So Nimm Denn Meine Hande...

Monday, November 20, 2006

Something really funny to me...

When I was in grade 12, I had a class called Western Civilizations with Ian Kluge, my teacher. He was a Bah'ai and the class should have been called Intro to why every religion is wrong except mine, although my religion somehow thinks that every religion is also somehow correct. Being a high school kid, I was cocky...cocky because I had learned exactly 2 things and thought that there was nothing else to learn.

As Mr. Kluge took stabs at every world religion, I kinda laughed and thought to myself "Ha! Suckers!". He made some good points and got me thinking, for as deep a puddle as I was at that time (think 1/2 inch, at best).

Then, he started taking on Christianity, but like most skeptics, he throttled attacks against Catholics, Jehovah's Witnesses, Mormons and Protestants with the same brush. Now I knew that I wasn't a Catholic, JW, or Mormon, and I let him know that it wasn't much of a problem to attack those sects because I didn't belong to them (and yes, I know that they're cults now).

So he decided to really light me up with some impossible to overcome attacks and gave me a book called 101 Contradictions in the Bible. I didn't know such books existed and was shocked at all the "obvious" contradictions that this book found. I spoke to some of my youth pastors, and they didn't really have much help to offer me. I pounded through a few of the questions and answered a few for myself, but I had to give him the book back and didn't get a chance properly refute all the "contradictions".

SO...

I recently found a PDF document of that book, and I opened it up this afternoon. 101 contradictions in the bible, eh? I'm a little more capable of sorting through all those problems now, and I was totally surprised at what I discovered.

101 contradictions lasted 13 minutes.

There were dozens of numerical "contradictions"; things like "so and so had 800,000 troops" verses "so and so had 1,800,000" troops. Now that I know Hebrew, I understand how a single point (like the dot on an "i") can change a number, and there are different ways of writing the same number.
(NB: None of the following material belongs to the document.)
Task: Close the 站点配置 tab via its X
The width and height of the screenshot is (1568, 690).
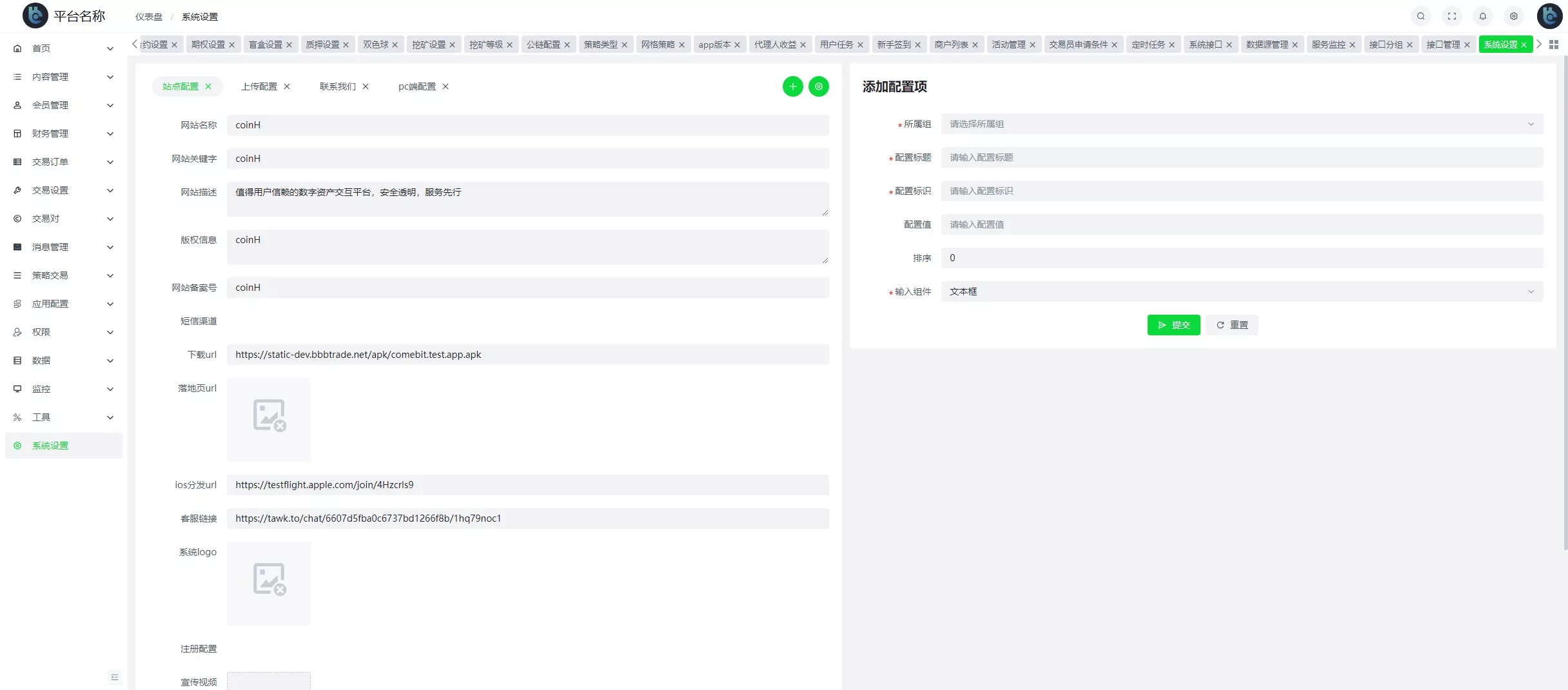Action: pos(208,86)
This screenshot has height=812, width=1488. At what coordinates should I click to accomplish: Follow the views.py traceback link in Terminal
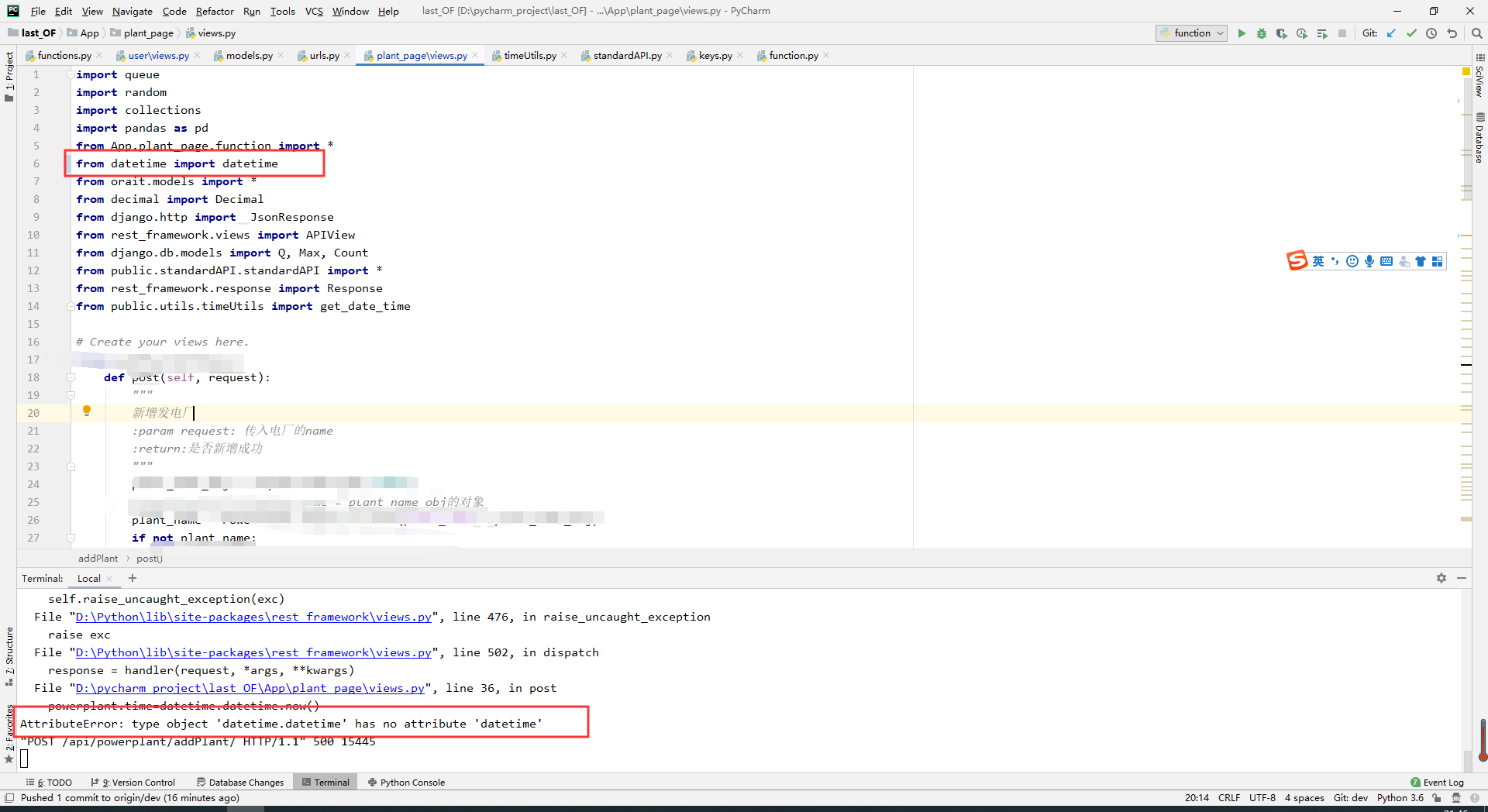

I won't bore with details, but around 40 of the contradictions were basically solved instantly.

There were literally 15+ on discrepancies within geneologies, but now that I understand that geneologies aren't closed listings but instead are designed to show lineage (not HOW many generations, but WHO the generations descend from), the "contradictions" within geneological lists (especially in Matthew 1 and Luke 3) are plain stupid.

Then the rest were built on hyper literalistic readings of scripture (reading with no concern for context, figures of speech, etc.) and over half were from the Old Testament.

Here's one example, "contradiction 64:

64.Is the Law of Moses useful?

(a) Yes. β€œAll scripture is... profitable...” (2 Timothy 3:16)
(b) No. β€œ . . . A former commandment is set aside because of its weakness and uselessness... β€œ(Hebrews 7:18)

Are Hebrews and 2 Timothy talking about even remotely the same thing, in the same way?

HA! No. Not even close.

I guess all this edumacation is paying off! Ha! It's funny though how people cling to "contradictions" in the bible, somehow thinking that minor errors in Masoretic vowel pointing, paragraph breaks, quotation marks, etc. somehow corrupt the Bible.

For an interesting look at an OLD debate I had with some Mennonite Pastors on this (like 2 years ago), consider this conversation that eventually bled over into this conversation. The title of "inerrancy case study" itself betrays my opponents lack of understanding of what "inerrancy" means. Here is a similar debate that arose here, on this very blog, in June. I cannot understand, for the life of me, how people want an errant, untrustworthy Bible and an incompetent, powerless, bumbling idiot of a God.

Oh wait. Romans 1 explains that. DOH! Until Next Time,

TAT

3 Comments:

Blogger Michael said...

The class you took sounds awfully similar to an "Intro to World Civilizations" class I took at college, which should have been subtitled "The History of China, Why Confusionism is great and Christianity is the epitome of evil." I noticed he also lumped every group even remotely close to Christianity with Christians. He blamed Christians for the crusades regularly and whatnot.

12:19 AM

 
Blogger Jen2 said...

Wow.....reading that I think I just lost some weight. It was a lot of work !

Other religions baffle me. I especially love your remark about your teacher's preaching that his religion is right, and yet everyone is right at the same time gag. LOL - seriously. People use that argument all the time...it is just a sign of our depravity

7:48 AM

 
Blogger 4given said...

Good post Armchair. Praying for you.